Your goal
Starting from the top of the entries below and ending with the line containing "1118x882 pixels.", restate every line word for word, pictures omitted.

[Data records]
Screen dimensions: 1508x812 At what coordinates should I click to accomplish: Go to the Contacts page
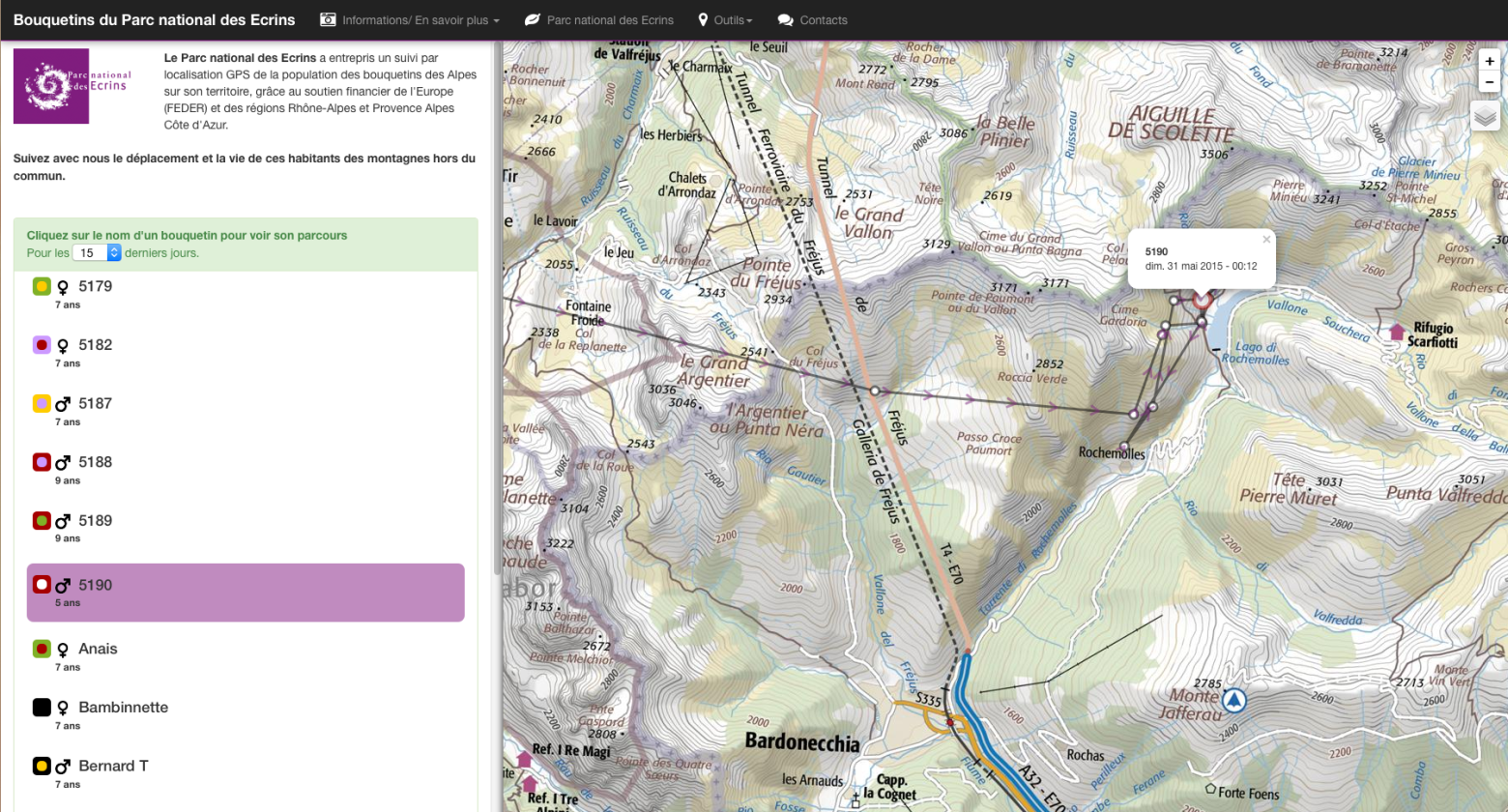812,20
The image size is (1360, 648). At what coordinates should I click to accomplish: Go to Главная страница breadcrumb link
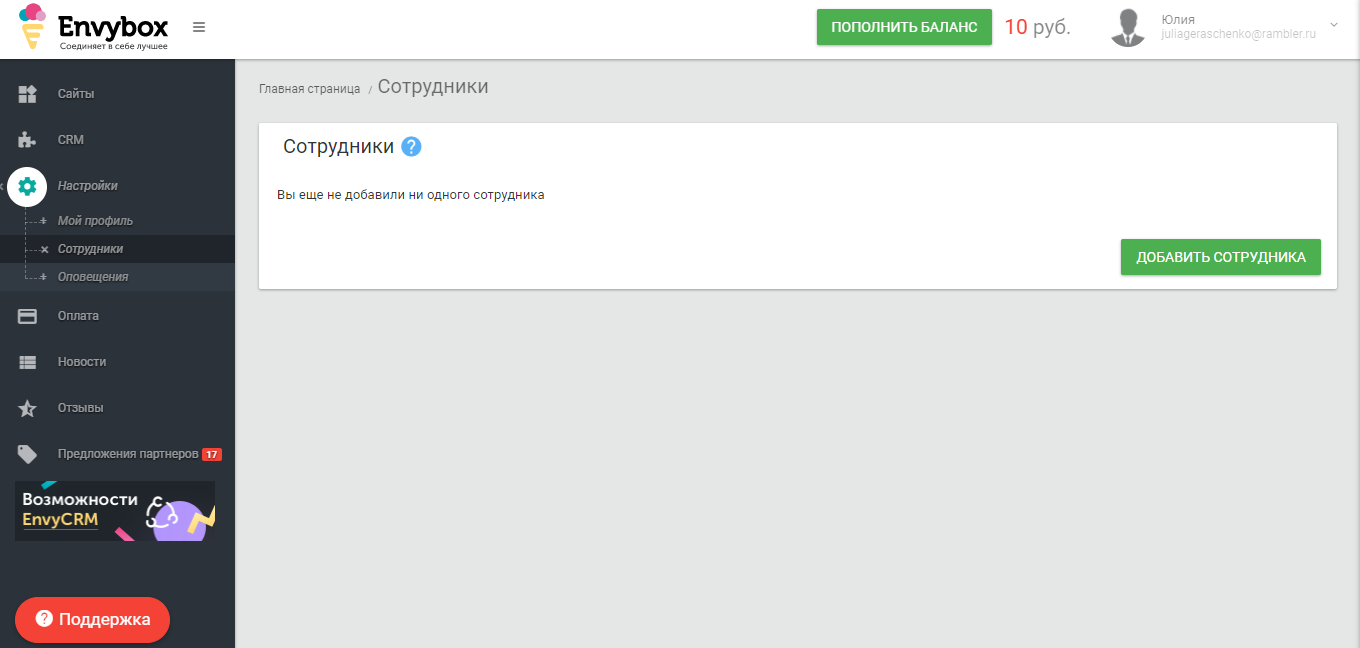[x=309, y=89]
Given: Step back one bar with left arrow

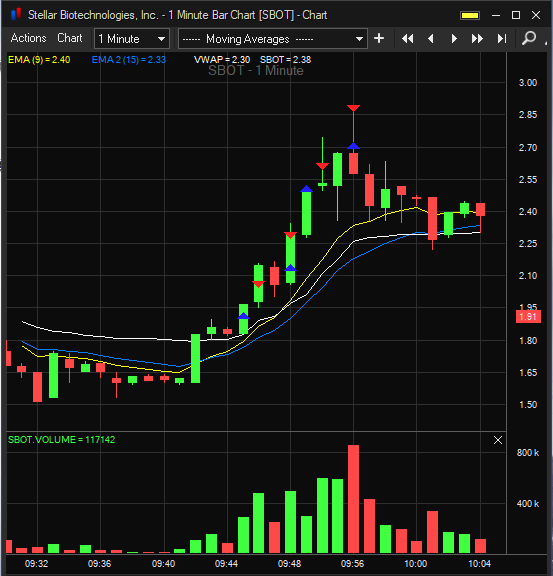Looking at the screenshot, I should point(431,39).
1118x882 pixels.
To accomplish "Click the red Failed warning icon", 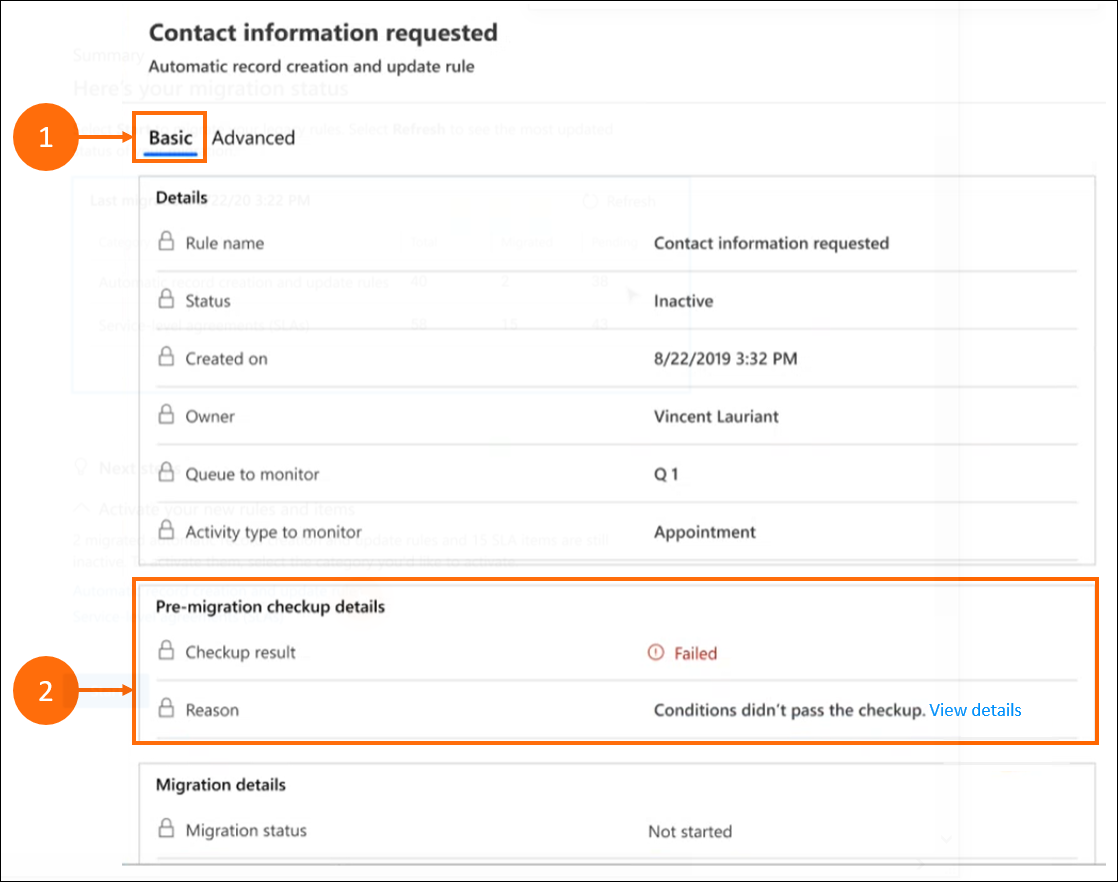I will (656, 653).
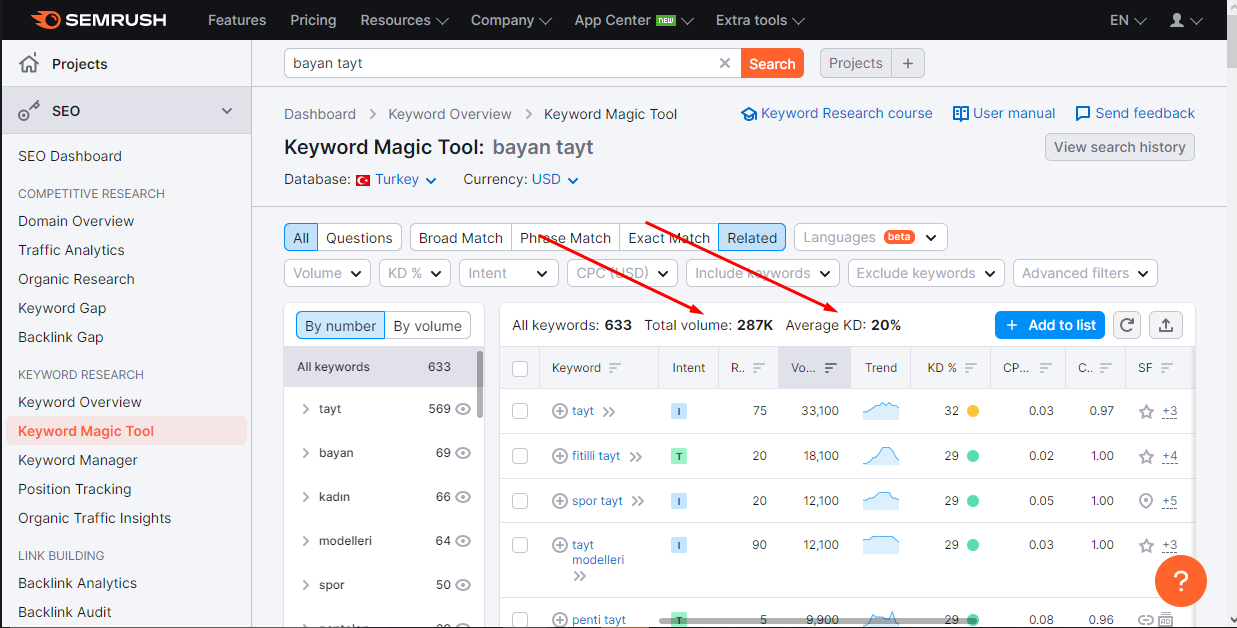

Output of the exercise
Screen dimensions: 1508x812 At what coordinates should I click to accomplish: Go to the Contacts page
812,20
The image size is (1360, 648). At what coordinates should I click to accomplish: Go to Главная страница breadcrumb link
[x=309, y=89]
Given: Step back one bar with left arrow

Looking at the screenshot, I should point(431,39).
1118x882 pixels.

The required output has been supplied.